E. Iris's Full Binary Tree
time limit per test
4 seconds
memory limit per test
1024 megabytes
input
standard input
output
standard output

Iris likes full binary trees.

Let's define the depth of a rooted tree as the maximum number of vertices on the simple paths from some vertex to the root. A full binary tree of depth $$$d$$$ is a binary tree of depth $$$d$$$ with exactly $$$2^d - 1$$$ vertices.

Iris calls a tree a $$$d$$$-binary tree if some vertices and edges can be added to it to make it a full binary tree of depth $$$d$$$. Note that any vertex can be chosen as the root of a full binary tree.

Since performing operations on large trees is difficult, she defines the binary depth of a tree as the minimum $$$d$$$ satisfying that the tree is $$$d$$$-binary. Specifically, if there is no integer $$$d \ge 1$$$ such that the tree is $$$d$$$-binary, the binary depth of the tree is $$$-1$$$.

Iris now has a tree consisting of only vertex $$$1$$$. She wants to add $$$n - 1$$$ more vertices to form a larger tree. She will add the vertices one by one. When she adds vertex $$$i$$$ ($$$2 \leq i \leq n$$$), she'll give you an integer $$$p_i$$$ ($$$1 \leq p_i < i$$$), and add a new edge connecting vertices $$$i$$$ and $$$p_i$$$.

Iris wants to ask you the binary depth of the tree formed by the first $$$i$$$ vertices for each $$$1 \le i \le n$$$. Can you tell her the answer?

Input

Each test consists of multiple test cases. The first line contains a single integer $$$t$$$ ($$$1 \leq t \leq 10^4$$$) — the number of test cases. The description of the test cases follows.
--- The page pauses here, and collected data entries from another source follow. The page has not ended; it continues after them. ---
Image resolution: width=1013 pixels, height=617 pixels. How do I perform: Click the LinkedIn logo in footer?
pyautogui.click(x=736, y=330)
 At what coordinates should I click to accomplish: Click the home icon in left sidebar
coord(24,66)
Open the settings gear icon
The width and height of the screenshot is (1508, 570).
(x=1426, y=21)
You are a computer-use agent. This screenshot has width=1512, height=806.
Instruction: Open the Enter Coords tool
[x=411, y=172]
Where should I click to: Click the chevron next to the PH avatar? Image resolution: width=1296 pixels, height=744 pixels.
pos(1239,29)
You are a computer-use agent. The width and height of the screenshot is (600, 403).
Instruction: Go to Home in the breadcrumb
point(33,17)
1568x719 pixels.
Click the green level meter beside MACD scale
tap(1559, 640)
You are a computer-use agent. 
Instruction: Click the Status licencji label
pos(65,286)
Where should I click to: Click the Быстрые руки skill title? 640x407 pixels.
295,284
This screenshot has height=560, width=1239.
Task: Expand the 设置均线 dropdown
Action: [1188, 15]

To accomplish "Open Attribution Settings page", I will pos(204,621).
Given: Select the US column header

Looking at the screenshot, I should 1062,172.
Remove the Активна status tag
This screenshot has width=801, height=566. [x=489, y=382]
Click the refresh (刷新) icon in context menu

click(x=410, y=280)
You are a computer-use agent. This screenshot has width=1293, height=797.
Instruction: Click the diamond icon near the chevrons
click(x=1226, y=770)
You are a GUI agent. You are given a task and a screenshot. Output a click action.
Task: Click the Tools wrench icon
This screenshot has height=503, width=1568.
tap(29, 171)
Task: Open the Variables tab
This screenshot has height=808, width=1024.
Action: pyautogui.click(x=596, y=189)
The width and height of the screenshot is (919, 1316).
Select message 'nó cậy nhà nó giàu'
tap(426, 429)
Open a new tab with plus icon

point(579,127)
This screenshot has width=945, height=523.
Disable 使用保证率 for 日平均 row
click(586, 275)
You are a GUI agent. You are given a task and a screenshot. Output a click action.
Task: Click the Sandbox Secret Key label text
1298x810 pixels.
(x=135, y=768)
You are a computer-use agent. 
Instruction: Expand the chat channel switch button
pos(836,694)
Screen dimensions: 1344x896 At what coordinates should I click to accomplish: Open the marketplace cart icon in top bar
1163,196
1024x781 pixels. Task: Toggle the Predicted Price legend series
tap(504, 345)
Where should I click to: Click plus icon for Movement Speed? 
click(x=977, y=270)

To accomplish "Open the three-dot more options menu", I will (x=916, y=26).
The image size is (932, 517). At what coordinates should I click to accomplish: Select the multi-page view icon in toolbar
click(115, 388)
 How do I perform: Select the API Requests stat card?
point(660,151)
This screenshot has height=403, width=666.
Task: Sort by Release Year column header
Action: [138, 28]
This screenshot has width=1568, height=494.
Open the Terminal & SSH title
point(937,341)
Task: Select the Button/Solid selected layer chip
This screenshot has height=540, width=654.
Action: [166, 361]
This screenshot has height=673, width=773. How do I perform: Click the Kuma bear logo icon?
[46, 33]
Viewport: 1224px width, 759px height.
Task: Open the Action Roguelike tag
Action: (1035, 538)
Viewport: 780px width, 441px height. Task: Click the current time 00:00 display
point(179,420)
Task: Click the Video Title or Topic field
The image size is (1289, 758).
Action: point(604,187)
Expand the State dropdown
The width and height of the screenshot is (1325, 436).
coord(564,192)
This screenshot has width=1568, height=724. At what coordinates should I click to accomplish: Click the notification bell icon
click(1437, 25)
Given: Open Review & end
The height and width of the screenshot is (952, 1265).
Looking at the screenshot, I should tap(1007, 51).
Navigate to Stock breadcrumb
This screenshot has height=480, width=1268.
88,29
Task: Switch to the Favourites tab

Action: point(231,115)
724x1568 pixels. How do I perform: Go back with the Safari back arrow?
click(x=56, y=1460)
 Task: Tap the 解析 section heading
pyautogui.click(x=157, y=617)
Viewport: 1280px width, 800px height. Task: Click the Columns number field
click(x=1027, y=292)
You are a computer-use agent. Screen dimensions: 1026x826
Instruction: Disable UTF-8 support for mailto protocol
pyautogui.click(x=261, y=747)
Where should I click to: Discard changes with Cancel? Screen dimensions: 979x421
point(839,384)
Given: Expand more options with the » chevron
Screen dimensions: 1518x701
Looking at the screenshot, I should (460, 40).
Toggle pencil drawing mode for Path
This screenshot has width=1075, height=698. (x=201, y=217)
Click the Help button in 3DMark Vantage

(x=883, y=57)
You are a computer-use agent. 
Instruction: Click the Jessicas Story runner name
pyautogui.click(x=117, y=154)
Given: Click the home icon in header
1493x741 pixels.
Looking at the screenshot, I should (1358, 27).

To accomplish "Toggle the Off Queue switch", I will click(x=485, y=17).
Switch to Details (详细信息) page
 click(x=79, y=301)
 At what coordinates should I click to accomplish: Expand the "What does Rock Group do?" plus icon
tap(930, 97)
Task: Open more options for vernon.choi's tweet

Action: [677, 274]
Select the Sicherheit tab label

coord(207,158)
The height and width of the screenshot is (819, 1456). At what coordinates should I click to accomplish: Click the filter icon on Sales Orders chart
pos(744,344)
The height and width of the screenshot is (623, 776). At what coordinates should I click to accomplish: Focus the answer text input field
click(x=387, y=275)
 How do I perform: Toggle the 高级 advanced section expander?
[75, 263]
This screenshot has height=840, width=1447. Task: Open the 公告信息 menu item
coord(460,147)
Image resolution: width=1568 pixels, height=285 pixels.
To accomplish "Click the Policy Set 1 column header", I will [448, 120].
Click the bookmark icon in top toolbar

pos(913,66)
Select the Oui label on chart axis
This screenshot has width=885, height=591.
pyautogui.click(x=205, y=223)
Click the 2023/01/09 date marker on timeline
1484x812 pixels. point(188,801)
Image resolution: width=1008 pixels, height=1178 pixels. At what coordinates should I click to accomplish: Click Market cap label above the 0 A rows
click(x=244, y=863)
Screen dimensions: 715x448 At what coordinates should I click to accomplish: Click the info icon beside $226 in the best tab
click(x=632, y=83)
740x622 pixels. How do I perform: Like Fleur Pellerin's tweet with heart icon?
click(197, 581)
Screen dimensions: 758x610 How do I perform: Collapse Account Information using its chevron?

The first line of each test case contains a single integer $$$n$$$ ($$$2 \leq n \leq 5 \cdot 10^5$$$) — the final size of the tree.

The second line of each test case contains $$$n - 1$$$ integers $$$p_2, p_3, \ldots, p_n$$$ ($$$1 \leq p_i < i$$$) — descriptions of all edges of the tree.

It is guaranteed that the sum of $$$n$$$ over all test cases does not exceed $$$5 \cdot 10^5$$$.

Output

For each test case output $$$n$$$ integers, $$$i$$$-th of them representing the binary depth of the tree formed by the first $$$i$$$ vertices.

Example
Input
7
3
1 1
6
1 2 3 4 5
7
1 1 3 2 5 1
10
1 1 2 1 4 2 4 5 8
10
1 1 3 1 3 2 2 2 6
20
1 1 2 2 4 4 5 5 7 6 8 6 11 14 11 8 13 13 12
25
1 1 3 3 1 5 4 4 6 8 11 12 8 7 11 13 7 13 15 6 19 14 10 23
Output
1 2 2 
1 2 2 3 3 4 
1 2 2 3 3 4 4 
1 2 2 3 3 3 4 4 5 5 
1 2 2 3 3 4 4 4 -1 -1 
1 2 2 3 3 4 4 4 4 5 5 5 5 6 6 6 6 6 6 7 
1 2 2 3 3 4 4 4 4 5 5 6 6 6 6 6 7 7 7 7 7 8 8 8 8 
Note

In the first test case, the final tree is shown below:

  • The tree consisting of the vertex $$$1$$$ has the binary depth $$$1$$$ (the tree itself is a full binary tree of depth $$$1$$$).
  • The tree consisting of the vertices $$$1$$$ and $$$2$$$ has the binary depth $$$2$$$ (we can add the vertex $$$3$$$ to make it a full binary tree of depth $$$2$$$).
  • The tree consisting of the vertices $$$1$$$, $$$2$$$ and $$$3$$$ has the binary depth $$$2$$$ (the tree itself is a full binary tree of depth $$$2$$$).

In the second test case, the formed full binary tree after adding some vertices to the tree consisting of $$$n$$$ vertices is shown below (bolded vertices are added):

The depth of the formed full binary tree is $$$4$$$.

In the fifth test case, the final tree is shown below:

It can be proved that Iris can't form any full binary tree by adding vertices and edges, so the binary depth is $$$-1$$$.